▶ _TASK TO COMPLETE_:
Pick every line out of the entries below that has the string "button", and copy it.

[Saved data entries]
- Opening Delimiter -

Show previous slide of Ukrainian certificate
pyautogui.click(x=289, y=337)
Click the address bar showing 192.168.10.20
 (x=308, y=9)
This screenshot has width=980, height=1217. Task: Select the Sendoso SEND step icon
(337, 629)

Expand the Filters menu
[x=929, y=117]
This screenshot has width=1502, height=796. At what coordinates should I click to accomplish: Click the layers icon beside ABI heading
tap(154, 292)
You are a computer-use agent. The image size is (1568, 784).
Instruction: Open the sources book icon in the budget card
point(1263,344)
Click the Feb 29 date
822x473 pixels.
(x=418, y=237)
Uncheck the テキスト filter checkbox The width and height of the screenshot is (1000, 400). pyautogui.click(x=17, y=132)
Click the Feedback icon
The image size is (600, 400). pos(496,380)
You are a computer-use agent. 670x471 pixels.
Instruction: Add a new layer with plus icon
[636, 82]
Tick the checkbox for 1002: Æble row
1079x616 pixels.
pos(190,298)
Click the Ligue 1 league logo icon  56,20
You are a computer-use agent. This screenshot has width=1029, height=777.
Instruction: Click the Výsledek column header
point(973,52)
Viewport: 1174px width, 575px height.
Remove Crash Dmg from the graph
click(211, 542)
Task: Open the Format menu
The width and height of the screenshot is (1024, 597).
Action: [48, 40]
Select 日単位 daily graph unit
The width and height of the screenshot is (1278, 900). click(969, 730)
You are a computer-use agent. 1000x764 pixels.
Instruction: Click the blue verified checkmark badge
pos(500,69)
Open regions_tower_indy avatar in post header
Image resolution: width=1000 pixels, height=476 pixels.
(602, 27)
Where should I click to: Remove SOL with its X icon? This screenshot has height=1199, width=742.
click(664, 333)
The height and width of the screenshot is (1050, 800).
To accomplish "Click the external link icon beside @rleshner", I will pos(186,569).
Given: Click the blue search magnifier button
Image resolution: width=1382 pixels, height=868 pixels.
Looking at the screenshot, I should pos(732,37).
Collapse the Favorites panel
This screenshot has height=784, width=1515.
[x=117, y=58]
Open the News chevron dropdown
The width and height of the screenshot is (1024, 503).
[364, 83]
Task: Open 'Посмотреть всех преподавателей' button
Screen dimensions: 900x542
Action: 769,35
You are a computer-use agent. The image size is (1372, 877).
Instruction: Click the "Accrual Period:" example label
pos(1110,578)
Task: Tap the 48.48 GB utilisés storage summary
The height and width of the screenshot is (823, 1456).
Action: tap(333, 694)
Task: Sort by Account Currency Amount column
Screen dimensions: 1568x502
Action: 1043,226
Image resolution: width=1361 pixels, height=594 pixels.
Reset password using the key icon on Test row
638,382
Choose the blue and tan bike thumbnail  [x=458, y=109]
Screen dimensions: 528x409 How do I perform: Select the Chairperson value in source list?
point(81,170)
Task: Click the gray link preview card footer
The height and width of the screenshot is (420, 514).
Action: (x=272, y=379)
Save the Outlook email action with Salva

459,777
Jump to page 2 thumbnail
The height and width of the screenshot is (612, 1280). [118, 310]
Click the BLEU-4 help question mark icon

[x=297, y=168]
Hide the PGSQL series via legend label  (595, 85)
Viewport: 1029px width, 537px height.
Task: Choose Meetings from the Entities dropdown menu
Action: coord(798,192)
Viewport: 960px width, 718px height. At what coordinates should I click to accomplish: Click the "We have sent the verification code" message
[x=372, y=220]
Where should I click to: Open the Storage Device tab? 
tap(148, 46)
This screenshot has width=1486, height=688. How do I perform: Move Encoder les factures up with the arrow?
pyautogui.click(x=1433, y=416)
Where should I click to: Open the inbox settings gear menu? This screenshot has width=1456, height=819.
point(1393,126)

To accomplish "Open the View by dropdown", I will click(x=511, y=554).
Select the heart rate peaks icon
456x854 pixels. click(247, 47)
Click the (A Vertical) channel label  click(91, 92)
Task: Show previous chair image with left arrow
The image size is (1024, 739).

- Closing Delimiter -

▶ _TASK RESPONSE_:
Given: Click the blue search magnifier button
Task: Open 'Посмотреть всех преподавателей' button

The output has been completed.